Equally concerning was the repeal of amendments to the Smoke-free Environments and Regulated Products Act 1990, which had introduced world-leading tobacco reduction measures. Public health experts warned that reversing these measures would disproportionately impact Māori mortality rates. The evidence was clear: tobacco harm is not evenly distributed. Yet ideology triumphed over data.
Governance: Majority Rule over Tiriti Partnership
The proposed Treaty Principles Bill and the passage of the Regulatory Standards Act 2025 signal a deeper constitutional shift. The Regulatory Standards framework elevates individual property rights while creating mechanisms to review Te Tiriti clauses in existing legislation. For many constitutional scholars, this reframes Te Tiriti from a foundational covenant into a discretionary reference point.
Similarly, changes under the Local Electoral (Māori Wards and Māori Constituencies) Amendment Act 2024 mandated binding referendums on Māori wards. Tiriti-founded representation was subjected to majority vote — a move that resulted in the removal of Māori wards in several districts. Partnership was reduced to popularity.
Social Services: Whakapapa Sidelined
The repeal of section 7AA obligations within the Oranga Tamariki Act 1989 removed the requirement for the state to prioritise whakapapa and mana tamaiti in care decisions. This shift occurred despite decades of evidence documenting the intergenerational harm caused by disconnection from culture, land and identity.
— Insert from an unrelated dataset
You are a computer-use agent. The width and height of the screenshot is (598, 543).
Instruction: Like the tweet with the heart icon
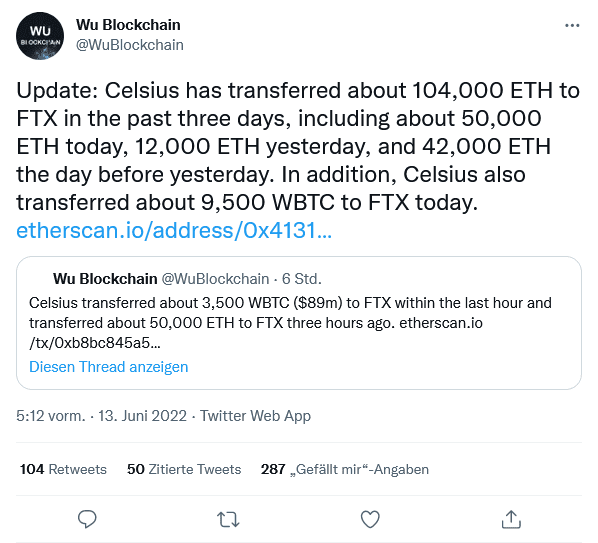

At the same time, the Government’s redress legislation responding to the findings of the Royal Commission of Inquiry into Abuse in Care has been criticised by survivor groups as limiting accountability and narrowing pathways to justice. For many Māori survivors, the Crown’s response feels procedural rather than transformative.
Whenua and Taiao: Raising the Bar
Amendments to the Marine and Coastal Area (Takutai Moana) Act 2011 have imposed a significantly higher legal threshold for iwi and hapū seeking recognition of customary rights. At the same time, the Fast-track Approvals Act 2024 grants ministers authority to bypass established environmental and Tiriti-based consultation processes for major infrastructure projects.
These moves collectively signal a retreat from shared stewardship of whenua and moana, privileging extractive development over relational guardianship.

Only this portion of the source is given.